The Republican race lacks such colorful personalities, its only novelty factors being these two questions: Can a party in the post-boomer era actually nominate someone older than Ronald Reagan was when he was elected? Can a party competing in a post-diversity nation nominate a Mormon for president? There actually are a Bush and a Dole who could be nominated, just for old times’ sake, but the Bush (Jeb, the former governor of Florida) has said he’s not interested, and the Dole (Elizabeth, the senator from North Carolina) performed so poorly as chief of the Republican senatorial campaign effort that she couldn’t get a hearing.

What will Republicans do?

A year from the Iowa precinct caucuses and New Hampshire primary, you’ve got to wonder what the Republicans are going to do.

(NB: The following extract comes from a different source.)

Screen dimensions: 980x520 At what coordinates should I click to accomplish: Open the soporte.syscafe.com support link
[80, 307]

They agree basically on Iraq, but there are outliers who could cause trouble. Sen. John McCain of Arizona (the old guy) is the chief author of the “surge” idea in Iraq; his days of opposing everything George W. Bush stood for are way, way in the past. But watch Sen. Chuck Hagel of Nebraska, whose Vietnam bona fides (two Purple Hearts) are every bit as compelling as McCain’s. He was the lone Republican dissenter in a key Iraq vote in the Senate Foreign Relations Committee last month, and his disquiet about Iraq has not been quiet. If he gets in the Republican race, the silence on Iraq in the caucuses and primaries would be shattered in about a nanosecond.

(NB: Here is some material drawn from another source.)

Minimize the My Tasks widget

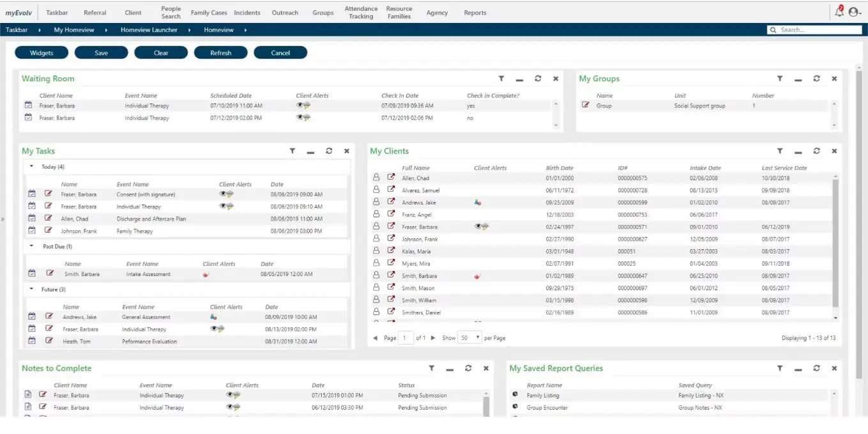click(310, 151)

Then there is the Christian right. Iowa’s Democrats are bigger peaceniks than Democrats generally in the country (they have been at least since 1984, when Gary Hart found himself delivering an entire speech on the nuclear freeze in Council Bluffs), and its Republicans are more fervent religious conservatives than Republicans elsewhere (which is why the Rev. Pat Robertson actually finished ahead of Vice President George H.W. Bush in the 1988 caucuses).

Liberal, anti-nuclear, pro-labor, pro-environment, pro-abortion activists are the straws that stir the Democrats’ drink in the caucuses and primaries. Anti-abortion, anti-smut, anti-Hollywood, anti-secular activists are the straw in the Republicans’ (nonalcoholic) drink. I exaggerate, but only a bit. The truth is that there are plenty of people for the liberal Democratic base to vote for next year and hardly anyone for the (religious) conservative Republican base to vote for, except maybe Sen. Sam Brownback of Kansas, who will double his support in the polls if he ever reaches 2 percent.

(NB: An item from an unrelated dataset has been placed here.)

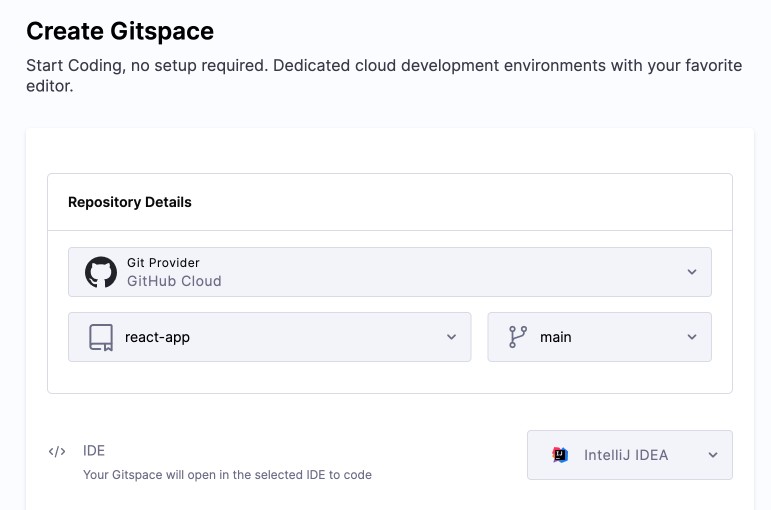Click the Git Provider field label
This screenshot has width=771, height=510.
pyautogui.click(x=163, y=263)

Now Brownback should not be underestimated. He defeated Sen. Bob Dole’s handpicked GOP regular in a special Kansas election and has the advantage of appealing to the Protestant mass of religious conservatives (prominent in Des Moines) while actually being a Catholic (helpful in Dubuque). He’s smart, agile, from a neighboring state. But he’s still a long shot.

Republican race more interesting

The hands that move serenely together in prayer are being wrung in despair right now. Former Gov. Mitt Romney of Massachusetts is a social conservative, all right, but he has consorted with social liberals in the Bay State. Former Mayor Rudy Giuliani supports abortion rights and thus is going to have a hard time having lunch in Ottumwa and Cedar Rapids.

Former Gov. Mike Huckabee of Arkansas is a graduate of Ouachita Baptist University and the Southwestern Baptist Theological Seminary – beat that, George W. Bush, Yale ’68 – and was president of the Arkansas Baptist State Convention. As an actual religious conservative, as a onetime overweight guy now 110 pounds lighter, he preaches an appealing gospel of abstention. But a score of unknowns like him have tried to replicate Jimmy Carter’s Iowa insurgency, and none has prevailed since the onetime peanut farmer pulled it off a third of a century ago.

All this is why the Republican race may be more interesting than the Democratic race. The Democrats will debate nuances (even if Sen. John F. Kerry, who lives in the wrinkles of nuance, is out of the race). The Republicans will debate issues. The Democrats will agree with each other. The Republicans will fight each other.

In the end, how surprising will it be for the Democrats to nominate someone who is black, female, liberal or some combination of the three? But for the Republicans to nominate someone who makes religious conservatives uneasy rather than someone whom the religious conservatives made into a presidential contender? That would truly be something different.